Woodlands and Waters, Forests and Faucets: A Look at Massachusetts’ Woods, Water Bodies, and Water Supplies for the Boston Metro Area
Lecture by Betsy Colburn, Harvard Forest
THURSDAY, NOVEMBER 15, 6:00 PM
Betsy Colburn, Aquatic Ecologist at the Harvard Forest in Petersham, MA, investigates how forests affect the water cycle – e.g., streamflows, groundwater, floodwaters, wetlands, and clean water for human uses. In this talk, Dr. Colburn will look at how major changes in land use have also changed the sources of water for metropolitan Boston, and going forward, how hold proposals for future forest conservation and land use have important implications for life in eastern Mass., as well as in the rural central and western areas. Free and open to the public, Geological Lecture Hall, 24 Oxford Street. Free event parking in the 52 Oxford Street garage.
The Ants of New England
Lecture and booksigning with Aaron Ellison
THURSDAY, NOVEMBER 29, 6:00 PM
Ecologist Aaron Ellison (of the Harvard Forest in Petersham, MA) and co-authors have just completed the new Field Guide to the Ants of New England (Yale Univ. Press), the first user-friendly regional guide devoted to the diversity, ecology, natural history and beauty of the “little things that run the world.” Lavishly illustrated with more than 500 line drawings and 300 photographs, Ellison’s guide introduces amateur and professional naturalists alike to more than 140 ant species found in the northeast U.S. and eastern Canada. Free and open to the public, Geological Lecture Hall, 24 Oxford Street. Free event parking in the 52 Oxford Street garage.

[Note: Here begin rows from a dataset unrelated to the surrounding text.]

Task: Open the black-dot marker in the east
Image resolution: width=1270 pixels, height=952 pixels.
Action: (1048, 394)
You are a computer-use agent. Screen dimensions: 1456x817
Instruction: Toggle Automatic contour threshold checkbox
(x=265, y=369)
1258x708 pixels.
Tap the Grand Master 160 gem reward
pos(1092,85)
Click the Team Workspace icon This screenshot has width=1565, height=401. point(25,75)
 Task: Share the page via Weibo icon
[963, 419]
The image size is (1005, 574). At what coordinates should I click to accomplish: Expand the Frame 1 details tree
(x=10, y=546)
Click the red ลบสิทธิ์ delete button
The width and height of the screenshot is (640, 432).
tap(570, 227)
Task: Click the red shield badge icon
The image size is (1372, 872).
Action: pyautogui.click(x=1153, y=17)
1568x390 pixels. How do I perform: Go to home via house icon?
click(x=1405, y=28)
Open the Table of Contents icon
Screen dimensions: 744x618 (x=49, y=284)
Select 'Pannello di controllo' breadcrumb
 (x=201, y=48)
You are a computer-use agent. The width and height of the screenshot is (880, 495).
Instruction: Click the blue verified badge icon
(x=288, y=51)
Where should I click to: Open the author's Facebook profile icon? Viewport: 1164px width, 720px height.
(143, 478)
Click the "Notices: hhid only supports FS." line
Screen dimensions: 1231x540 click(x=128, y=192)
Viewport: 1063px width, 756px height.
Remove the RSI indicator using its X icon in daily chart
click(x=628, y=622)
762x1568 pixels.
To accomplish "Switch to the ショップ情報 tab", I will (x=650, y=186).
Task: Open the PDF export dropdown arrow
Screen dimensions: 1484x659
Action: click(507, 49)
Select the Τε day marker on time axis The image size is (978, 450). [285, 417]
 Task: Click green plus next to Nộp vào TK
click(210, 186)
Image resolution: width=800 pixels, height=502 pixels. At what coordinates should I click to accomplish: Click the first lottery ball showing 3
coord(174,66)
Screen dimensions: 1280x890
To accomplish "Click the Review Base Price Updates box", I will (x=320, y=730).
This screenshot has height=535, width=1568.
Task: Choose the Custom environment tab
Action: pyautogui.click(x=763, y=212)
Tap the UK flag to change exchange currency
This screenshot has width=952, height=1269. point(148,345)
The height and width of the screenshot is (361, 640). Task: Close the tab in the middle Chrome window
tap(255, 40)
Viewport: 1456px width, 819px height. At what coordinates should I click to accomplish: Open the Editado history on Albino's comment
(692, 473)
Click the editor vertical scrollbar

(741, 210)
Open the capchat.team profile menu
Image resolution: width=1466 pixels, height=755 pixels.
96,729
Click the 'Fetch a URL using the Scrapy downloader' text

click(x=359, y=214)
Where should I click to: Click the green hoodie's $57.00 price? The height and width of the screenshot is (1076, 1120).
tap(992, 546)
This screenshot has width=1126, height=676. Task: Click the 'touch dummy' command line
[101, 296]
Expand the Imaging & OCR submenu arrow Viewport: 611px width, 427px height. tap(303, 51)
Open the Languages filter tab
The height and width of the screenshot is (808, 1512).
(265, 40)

Nature Wars: The Incredible Story of How Wildlife Comebacks Turned Backyards into Battlegrounds
Author talk and booksigning with Jim Sterba
THURSDAY, DECEMBER 13, 6:00 PM
Although Americans may spend 90 percent of their time indoors, we now live in closer proximity to wild animals now than anytime in our history. Journalist Jim Sterba traces our 400-year relationship to wild animals, from the 19th-century “era of extermination” to the conservation movement of last century, and up through the current age of “sprawl.” Today, Sterba argues, our well-meaning efforts to protect certain species has allowed some wild populations to burgeon out of control, costing billions in damage, degrading ecosystems, and deepening disputes that have polarized communities. Free and open to the public, Geological Lecture Hall, 24 Oxford Street. Free event parking in the 52 Oxford Street garage.
I’m a non-scientist who has has cobbled together a very partial understanding of science from whatever training I had in high school or college, whatever I read touching on science thereafter, and whatever PBS and BBC documentaries I’ve managed to watch (before I had kids and after they came of documentary-watching age, more recently). We polymath-wannabes have to troll the back alleys of the—oh, it’s called the interweb now, is it?—for what we can get. I like that some kids are using blogs for science writing.